Yeast apoptosis—From genes to pathways

Abstract

Yeast are eukaryotic unicellular organisms that are easy to cultivate and offer a wide spectrum of genetic and cytological tools for research. Yeasts Saccharomyces cerevisiae and Schizosaccharomyces pombe have successfully been used as models for human cell division cycle. Stress conditions, cellular ageing, failed mating, certain mutations or heterologous expression of proapoptotic genes induce yeast cell death with the characteristic markers of apoptosis. Several crucial regulators of apoptosis are conserved between metazoans and yeast. This simple model organism offers the possibility to identify conserved and new components of the apoptotic machinery and to elucidate the regulatory pathways beyond.

Introduction

Yeast is a collective term for unicellular ascomycetous and basidiomycetous fungi, containing organisms of relatively far relationship. Most yeasts (like Saccharomyces spp.) proliferate by budding, with a small “daughter cell” growing from the “mother cell” and gradually increasing in size. Some (like Schizosaccharomyces spp.) proliferate by fission, splitting a cell into two equal-sized cells by forming a septum in the middle. Most yeasts can also reproduce sexually. Meiosis (sporulation) results in formation of haploid spores (ascospores, respectively, basidiospores) from a diploid cell, which exhibit different mating types. Haploids of Saccharomyces cerevisiae secrete specific mating pheromones (a or α factor) that bind to receptors of cells of the other mating type (MTα or MTa, respectively) and induce the mating process, resulting in a diploid cell.
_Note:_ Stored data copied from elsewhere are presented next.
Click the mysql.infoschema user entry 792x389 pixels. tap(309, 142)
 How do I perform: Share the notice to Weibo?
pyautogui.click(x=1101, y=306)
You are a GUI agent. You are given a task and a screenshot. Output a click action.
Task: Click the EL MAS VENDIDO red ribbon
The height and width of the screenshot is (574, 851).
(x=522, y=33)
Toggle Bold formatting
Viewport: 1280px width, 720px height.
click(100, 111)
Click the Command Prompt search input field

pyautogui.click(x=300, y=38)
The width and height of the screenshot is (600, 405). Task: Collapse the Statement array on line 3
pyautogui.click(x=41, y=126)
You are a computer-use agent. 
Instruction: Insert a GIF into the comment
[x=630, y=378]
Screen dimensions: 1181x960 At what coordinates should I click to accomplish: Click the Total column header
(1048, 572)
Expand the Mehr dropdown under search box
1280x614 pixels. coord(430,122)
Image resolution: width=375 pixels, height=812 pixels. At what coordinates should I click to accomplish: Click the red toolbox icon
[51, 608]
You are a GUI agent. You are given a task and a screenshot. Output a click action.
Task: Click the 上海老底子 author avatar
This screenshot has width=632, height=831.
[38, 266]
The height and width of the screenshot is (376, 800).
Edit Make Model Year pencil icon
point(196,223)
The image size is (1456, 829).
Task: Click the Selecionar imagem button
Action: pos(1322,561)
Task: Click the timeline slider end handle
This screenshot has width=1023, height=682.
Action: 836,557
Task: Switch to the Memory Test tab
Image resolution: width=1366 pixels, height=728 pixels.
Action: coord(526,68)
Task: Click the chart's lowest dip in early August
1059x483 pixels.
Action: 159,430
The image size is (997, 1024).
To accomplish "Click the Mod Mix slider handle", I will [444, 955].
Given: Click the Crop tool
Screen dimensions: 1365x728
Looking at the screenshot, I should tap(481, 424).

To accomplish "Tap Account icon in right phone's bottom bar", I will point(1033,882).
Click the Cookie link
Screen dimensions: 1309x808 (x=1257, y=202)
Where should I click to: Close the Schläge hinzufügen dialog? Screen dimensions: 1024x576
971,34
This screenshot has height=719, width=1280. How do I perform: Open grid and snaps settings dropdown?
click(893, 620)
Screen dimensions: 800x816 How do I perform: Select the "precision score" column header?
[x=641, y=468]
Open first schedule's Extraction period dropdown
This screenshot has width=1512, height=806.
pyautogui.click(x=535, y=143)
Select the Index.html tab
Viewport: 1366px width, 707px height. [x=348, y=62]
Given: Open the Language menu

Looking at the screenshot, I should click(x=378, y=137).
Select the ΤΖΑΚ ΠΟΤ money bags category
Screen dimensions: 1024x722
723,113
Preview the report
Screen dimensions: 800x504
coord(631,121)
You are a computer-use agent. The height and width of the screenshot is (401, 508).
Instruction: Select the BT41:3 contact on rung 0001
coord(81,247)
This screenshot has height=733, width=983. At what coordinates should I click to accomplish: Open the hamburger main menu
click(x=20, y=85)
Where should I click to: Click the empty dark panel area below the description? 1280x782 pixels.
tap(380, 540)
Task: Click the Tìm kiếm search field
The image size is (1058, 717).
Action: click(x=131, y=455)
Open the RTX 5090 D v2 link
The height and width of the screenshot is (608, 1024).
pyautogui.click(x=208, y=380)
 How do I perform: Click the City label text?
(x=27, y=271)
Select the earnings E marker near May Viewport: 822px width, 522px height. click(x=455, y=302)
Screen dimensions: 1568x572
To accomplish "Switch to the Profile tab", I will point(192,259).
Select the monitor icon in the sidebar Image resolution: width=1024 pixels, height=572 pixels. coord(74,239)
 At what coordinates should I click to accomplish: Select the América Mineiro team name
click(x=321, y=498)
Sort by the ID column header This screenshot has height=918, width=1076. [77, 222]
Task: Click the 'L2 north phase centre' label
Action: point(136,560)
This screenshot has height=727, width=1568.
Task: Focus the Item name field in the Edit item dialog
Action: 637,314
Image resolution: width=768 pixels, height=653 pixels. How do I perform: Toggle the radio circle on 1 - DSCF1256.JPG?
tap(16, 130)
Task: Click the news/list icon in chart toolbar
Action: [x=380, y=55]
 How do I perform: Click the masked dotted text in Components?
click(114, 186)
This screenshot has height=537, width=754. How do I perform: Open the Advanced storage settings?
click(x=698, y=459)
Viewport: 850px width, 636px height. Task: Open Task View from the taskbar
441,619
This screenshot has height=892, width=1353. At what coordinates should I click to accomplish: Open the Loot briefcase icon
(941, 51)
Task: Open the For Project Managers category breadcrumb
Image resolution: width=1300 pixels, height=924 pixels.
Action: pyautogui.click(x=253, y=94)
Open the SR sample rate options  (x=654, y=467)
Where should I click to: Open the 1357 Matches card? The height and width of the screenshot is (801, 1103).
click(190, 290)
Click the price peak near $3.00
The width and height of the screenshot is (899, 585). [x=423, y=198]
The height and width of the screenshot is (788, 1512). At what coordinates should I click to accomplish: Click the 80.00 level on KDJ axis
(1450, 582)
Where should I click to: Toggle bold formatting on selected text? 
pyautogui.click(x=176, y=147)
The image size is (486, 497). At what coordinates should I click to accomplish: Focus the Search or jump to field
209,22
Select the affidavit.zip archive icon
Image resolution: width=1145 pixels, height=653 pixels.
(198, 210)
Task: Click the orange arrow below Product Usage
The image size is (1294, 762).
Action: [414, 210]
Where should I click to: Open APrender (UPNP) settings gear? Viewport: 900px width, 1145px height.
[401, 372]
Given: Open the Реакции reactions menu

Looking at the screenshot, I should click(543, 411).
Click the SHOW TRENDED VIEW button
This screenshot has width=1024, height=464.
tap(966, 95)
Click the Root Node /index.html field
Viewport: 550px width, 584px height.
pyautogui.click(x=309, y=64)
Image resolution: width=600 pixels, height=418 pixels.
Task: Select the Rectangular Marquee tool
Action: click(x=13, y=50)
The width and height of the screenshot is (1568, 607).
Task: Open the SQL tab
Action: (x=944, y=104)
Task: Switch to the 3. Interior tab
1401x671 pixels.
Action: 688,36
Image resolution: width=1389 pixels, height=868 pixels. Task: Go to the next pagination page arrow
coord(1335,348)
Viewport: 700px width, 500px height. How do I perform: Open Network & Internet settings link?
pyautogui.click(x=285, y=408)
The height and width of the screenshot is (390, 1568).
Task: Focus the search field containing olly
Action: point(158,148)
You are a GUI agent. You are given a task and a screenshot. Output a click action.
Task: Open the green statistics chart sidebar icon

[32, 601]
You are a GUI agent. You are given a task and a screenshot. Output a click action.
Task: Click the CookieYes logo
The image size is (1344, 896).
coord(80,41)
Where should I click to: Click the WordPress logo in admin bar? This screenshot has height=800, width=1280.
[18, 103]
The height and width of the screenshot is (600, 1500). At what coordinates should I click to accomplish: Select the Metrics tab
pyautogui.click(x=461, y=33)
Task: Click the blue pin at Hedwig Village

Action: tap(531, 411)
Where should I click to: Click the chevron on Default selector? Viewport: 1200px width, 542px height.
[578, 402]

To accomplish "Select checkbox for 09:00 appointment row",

Yeasts are quite amenable organisms as a whole. The relatively few pathogenic yeast species are opportunistic, infecting only weakened hosts, or populating especially favourable niches (like the damp caves between the toes). In most cases they form superficial infections of skin or toe nails with minor nuisance for the patient, thrush caused by Candida albicans being the most common mycosis. However, yeast infections can become serious and even lethal when inner organs are affected. And the frequency and severity of yeast infections has increased in recent years due to the growing number of immunocompromised patients (HIV, immunosuppressive therapies) and long-term invasive medical treatments (catheters, artificial heart-valves).

S. cerevisiae is the best-researched yeast and probably the best-known eukaryotic organism. It was the first eukaryotic organism with a completely sequenced genome, in 1996 (see [1], [2]). Schizosaccharomyces pombe is the runner-up for basic research, also completely sequenced by now, and especially notable for cell division cycle research [3]. While these two model yeasts are both ascomycetous yeast, their evolutionary split probably occurred at least 1 billion years ago [4], not long after the separation of fungi and animals. As a result, they differ in several fundamental features (see PombeWeb at The Forsburg Lab [5] for comprehensive information). The centromeres of Sch. pombe resemble those of metazoans, being 40–100 kbp in length and containing many repeats, while the S. cerevisiae CEN element is only 150 bp, easily clonable, allowing construction of CEN vectors and YACS (yeast artificial chromosomes). Sch. pombe is a homothallic haploid, sporulating right after conjugation. Wild-type S. cerevisiae is homothallic diploid (with many industrial strains being poly- and aneuploid). Most laboratory strains of S. cerevisiae allow heterothallic growth as stable haploids or diploids. This is advantageous for research, as lethal mutations can be hidden in heterozygous diploids and recessive phenotypes can be investigated easily in haploids.

The differing features of the two yeasts are a strong point of the dual yeast models. S. cerevisiae proliferating by budding enabled Leland Hartwell to recognize cell division cycle mutants by the mother cell/bud ratio [6], [7], the fission mode of Sch. pombe cell division enabled Paul Nurse to recognize loss of cell cycle control by the small (wee) cells [8], [9]. The two researchers, together with Timothy Hunt (cyclins in sea urchins and Xenopus) have been awarded the 2001 Nobel price in Medicine for the investigation of the cell division cycle, emphasising the value of the yeast model. The large evolutionary distance of the two yeasts provides an additional advantage for research. The yeasts can serve as mutual controls, and similar results obtained in both promise relevance for higher eukaryotes. Another useful feature common to all fungi is the high degree of homologous recombination, allowing a systematic and targeted integration of transformed DNA into the genome. Also, all fungi have a closed mitosis, the nuclear envelope remains intact and a nuclear fission precedes the cellular fission.

In addition, S. cerevisiae is a facultative anaerobic yeast and tolerates even the complete loss of its mitochondrial DNA (ρ° strains). This is especially helpful for research on PCD, as mitochondria have a central and complex role in apoptosis.